The Company may require USAA to furnish to the Company
such information regarding the distribution of Registrable
Securities as the Company may from time to time reasonably
request in writing.
USAA agrees by acquisition of such Registrable
Securities that, upon receipt of any notice from the Company of
the happening of any event of the kind described in Section 4(l)
hereof, USAA will forthwith discontinue disposition of
Registrable Securities until USAA's receipt of the copies of the
supplemented or amended Prospectus contemplated by Section 4(l)

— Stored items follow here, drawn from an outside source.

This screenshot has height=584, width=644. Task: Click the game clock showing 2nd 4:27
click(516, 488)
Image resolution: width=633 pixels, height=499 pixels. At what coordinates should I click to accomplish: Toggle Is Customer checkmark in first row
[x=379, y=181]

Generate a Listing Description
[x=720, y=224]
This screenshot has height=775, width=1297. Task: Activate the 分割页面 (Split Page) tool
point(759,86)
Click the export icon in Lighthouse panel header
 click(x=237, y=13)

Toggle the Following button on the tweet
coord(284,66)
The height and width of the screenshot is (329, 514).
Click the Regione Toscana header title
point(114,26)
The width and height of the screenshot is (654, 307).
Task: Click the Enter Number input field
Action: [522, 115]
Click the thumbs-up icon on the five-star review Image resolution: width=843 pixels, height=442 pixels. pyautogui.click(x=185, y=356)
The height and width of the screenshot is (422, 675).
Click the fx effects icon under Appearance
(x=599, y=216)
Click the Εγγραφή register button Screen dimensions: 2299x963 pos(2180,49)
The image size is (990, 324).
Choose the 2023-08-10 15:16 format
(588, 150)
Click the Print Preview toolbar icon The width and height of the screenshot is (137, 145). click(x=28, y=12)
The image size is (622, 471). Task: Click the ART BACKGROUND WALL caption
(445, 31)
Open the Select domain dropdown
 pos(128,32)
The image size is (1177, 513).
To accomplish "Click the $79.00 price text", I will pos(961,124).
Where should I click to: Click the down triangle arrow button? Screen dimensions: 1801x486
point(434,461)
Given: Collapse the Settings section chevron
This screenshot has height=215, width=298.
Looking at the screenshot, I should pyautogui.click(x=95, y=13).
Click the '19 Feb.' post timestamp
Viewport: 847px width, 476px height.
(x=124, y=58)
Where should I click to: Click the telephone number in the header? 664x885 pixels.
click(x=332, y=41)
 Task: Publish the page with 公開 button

hereof, or until it is advised in writing (the "Advice") by the
Company that the use of the Prospectus may be resumed, and has
received copies of any additional or supplemental filings which
are incorporated by reference in the Prospectus, and, if so
directed by the Company, USAA will deliver to the Company (at the
Company's expense), all copies, other than permanent file copies
then in USAA's possession, of the Prospectus covering such
Registrable Securities current at the time of receipt of such
notice. In the event the Company shall give any such notice, the
time periods regarding the effectiveness of Registration
Statements set forth in Section 2 hereof and Section 4(b) hereof
shall be extended by the number of days during the period from
and including the date of the giving of such notice pursuant to
Section 4(c)(6) hereof to the date when USAA shall receive copies
of the supplemented or amended prospectus contemplated by Section
4(l) hereof or the Advice.
5. Registration Expenses. All expenses incident to the
Company's performance of or compliance with this Agreement,
including without limitation: all registration and filing fees;
fees with respect to filings required to be made with the NASD;
fees and expenses of compliance with securities or blue sky laws
(including fees and disbursements of counsel for the underwriters
or USAA in connection with blue sky qualifications of the
Registrable Securities and determination of their eligibility for
investment under the laws of such jurisdictions as the managing
underwriters or USAA may designate); printing expenses,
messenger, telephone and delivery expenses; fees and
disbursements of counsel for the Company and fees and expenses
for independent certified public accountants retained by the
Company (including the expenses of any comfort letters or costs
associated with the delivery by independent certified public
accountants of a comfort letter or comfort letters requested
pursuant to Section 4(n) hereof); securities acts liability
insurance, if the Company so desires; all internal expenses of
the Company (including, without limitation, all salaries and
expenses of its officers and employees performing legal or
accounting duties); the expense of any annual audit; the fees and
expenses incurred in connection with the listing of the
securities to be registered on each securities exchange on which
similar securities issued by the Company are then listed; and the
fees and expenses of any Person, including special experts,
retained by the Company (all such expenses being herein called
"Registration Expenses") will be borne by the Company regardless
of whether the Registration Statement becomes effective. The
Company shall not have any obligation to pay any underwriting
fees, discounts, or commissions attributable to the sale of
Registrable Securities, or any legal fees and expenses of counsel
to USAA.
6. Indemnification; Contribution.
( ) Indemnification by Company. The Company agrees to
indemnify and hold harmless USAA and its partners, and their
respective partners, officers, directors, employees and agents,
and each Person who controls such Person (within the meaning of
Section 15 of the Securities Act or Section 20 of the Exchange
Act) against all losses, claims, damages, liabilities and
expenses arising out of or based upon any untrue or alleged
untrue statement of a material fact contained in any Registration
Statement, Prospectus or preliminary prospectus or any omission
or alleged omission to state therein a material fact required to
be stated therein or necessary to make the statements therein not
misleading, except insofar as the same are caused by or contained
in any information furnished in writing to the Company by USAA
expressly for use therein. The Company will also indemnify
underwriters, selling brokers, dealer managers and similar
securities industry professionals participating in the
distribution, their officers and trust managers and each Person
who controls such Persons (within the meaning of Section 15 of
the Securities Act or Section 20 of the Exchange Act) to the same
extent as provided above with respect to the indemnification of
USAA, if requested.
(a) Indemnification by Holder of Registrable Securities.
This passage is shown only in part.